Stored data

########################################

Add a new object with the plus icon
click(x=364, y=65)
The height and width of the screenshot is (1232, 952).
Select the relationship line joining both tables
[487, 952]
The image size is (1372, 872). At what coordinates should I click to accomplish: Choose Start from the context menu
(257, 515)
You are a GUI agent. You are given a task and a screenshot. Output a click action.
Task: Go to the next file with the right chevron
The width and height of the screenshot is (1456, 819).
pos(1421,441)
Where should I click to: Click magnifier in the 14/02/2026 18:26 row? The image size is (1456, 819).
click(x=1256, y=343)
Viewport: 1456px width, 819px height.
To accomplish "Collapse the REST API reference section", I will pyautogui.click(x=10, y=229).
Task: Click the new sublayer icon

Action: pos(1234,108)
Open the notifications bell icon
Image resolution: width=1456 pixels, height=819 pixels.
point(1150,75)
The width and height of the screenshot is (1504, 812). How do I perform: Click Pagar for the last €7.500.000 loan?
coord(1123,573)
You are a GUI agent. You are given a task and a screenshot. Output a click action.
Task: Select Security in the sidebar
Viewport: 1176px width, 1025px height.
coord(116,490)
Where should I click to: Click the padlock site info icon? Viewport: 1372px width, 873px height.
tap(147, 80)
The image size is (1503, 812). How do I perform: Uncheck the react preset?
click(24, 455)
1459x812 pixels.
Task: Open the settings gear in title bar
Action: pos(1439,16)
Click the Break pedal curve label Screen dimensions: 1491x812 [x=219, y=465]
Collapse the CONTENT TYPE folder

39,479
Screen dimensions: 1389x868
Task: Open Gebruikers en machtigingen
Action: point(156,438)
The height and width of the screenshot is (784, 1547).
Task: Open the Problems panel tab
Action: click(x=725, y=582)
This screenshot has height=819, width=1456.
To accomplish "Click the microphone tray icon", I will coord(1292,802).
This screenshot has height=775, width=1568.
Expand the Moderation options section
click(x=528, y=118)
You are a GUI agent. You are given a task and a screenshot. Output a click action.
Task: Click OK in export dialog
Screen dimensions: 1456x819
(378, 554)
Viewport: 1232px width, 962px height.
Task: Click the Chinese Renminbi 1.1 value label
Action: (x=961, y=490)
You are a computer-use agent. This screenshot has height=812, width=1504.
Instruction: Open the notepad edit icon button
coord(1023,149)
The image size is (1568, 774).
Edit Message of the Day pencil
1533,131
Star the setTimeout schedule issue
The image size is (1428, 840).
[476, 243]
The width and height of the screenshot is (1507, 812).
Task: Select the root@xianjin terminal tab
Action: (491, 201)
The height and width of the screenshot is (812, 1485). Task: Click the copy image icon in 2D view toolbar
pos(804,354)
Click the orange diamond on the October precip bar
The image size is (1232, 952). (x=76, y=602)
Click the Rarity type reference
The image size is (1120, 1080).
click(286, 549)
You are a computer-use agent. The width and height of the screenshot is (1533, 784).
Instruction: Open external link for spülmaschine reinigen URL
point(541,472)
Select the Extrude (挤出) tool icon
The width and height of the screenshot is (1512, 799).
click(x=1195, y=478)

########################################

Task directions:
Could you restate every record word for word?

Solution to this exercise:
Add a new object with the plus icon
click(x=364, y=65)
The height and width of the screenshot is (1232, 952).
Select the relationship line joining both tables
[487, 952]
The image size is (1372, 872). At what coordinates should I click to accomplish: Choose Start from the context menu
(257, 515)
You are a GUI agent. You are given a task and a screenshot. Output a click action.
Task: Go to the next file with the right chevron
The width and height of the screenshot is (1456, 819).
pos(1421,441)
Where should I click to: Click magnifier in the 14/02/2026 18:26 row? The image size is (1456, 819).
click(x=1256, y=343)
Viewport: 1456px width, 819px height.
To accomplish "Collapse the REST API reference section", I will pyautogui.click(x=10, y=229).
Task: Click the new sublayer icon

Action: pos(1234,108)
Open the notifications bell icon
Image resolution: width=1456 pixels, height=819 pixels.
point(1150,75)
The width and height of the screenshot is (1504, 812). How do I perform: Click Pagar for the last €7.500.000 loan?
coord(1123,573)
You are a GUI agent. You are given a task and a screenshot. Output a click action.
Task: Select Security in the sidebar
Viewport: 1176px width, 1025px height.
coord(116,490)
Where should I click to: Click the padlock site info icon? Viewport: 1372px width, 873px height.
tap(147, 80)
The image size is (1503, 812). How do I perform: Uncheck the react preset?
click(24, 455)
1459x812 pixels.
Task: Open the settings gear in title bar
Action: pos(1439,16)
Click the Break pedal curve label Screen dimensions: 1491x812 [x=219, y=465]
Collapse the CONTENT TYPE folder

39,479
Screen dimensions: 1389x868
Task: Open Gebruikers en machtigingen
Action: point(156,438)
The height and width of the screenshot is (784, 1547).
Task: Open the Problems panel tab
Action: click(x=725, y=582)
This screenshot has height=819, width=1456.
To accomplish "Click the microphone tray icon", I will coord(1292,802).
This screenshot has height=775, width=1568.
Expand the Moderation options section
click(x=528, y=118)
You are a GUI agent. You are given a task and a screenshot. Output a click action.
Task: Click OK in export dialog
Screen dimensions: 1456x819
(378, 554)
Viewport: 1232px width, 962px height.
Task: Click the Chinese Renminbi 1.1 value label
Action: (x=961, y=490)
You are a computer-use agent. This screenshot has height=812, width=1504.
Instruction: Open the notepad edit icon button
coord(1023,149)
The image size is (1568, 774).
Edit Message of the Day pencil
1533,131
Star the setTimeout schedule issue
The image size is (1428, 840).
[476, 243]
The width and height of the screenshot is (1507, 812).
Task: Select the root@xianjin terminal tab
Action: (491, 201)
The height and width of the screenshot is (812, 1485). Task: Click the copy image icon in 2D view toolbar
pos(804,354)
Click the orange diamond on the October precip bar
The image size is (1232, 952). (x=76, y=602)
Click the Rarity type reference
The image size is (1120, 1080).
click(286, 549)
You are a computer-use agent. The width and height of the screenshot is (1533, 784).
Instruction: Open external link for spülmaschine reinigen URL
point(541,472)
Select the Extrude (挤出) tool icon
The width and height of the screenshot is (1512, 799).
click(x=1195, y=478)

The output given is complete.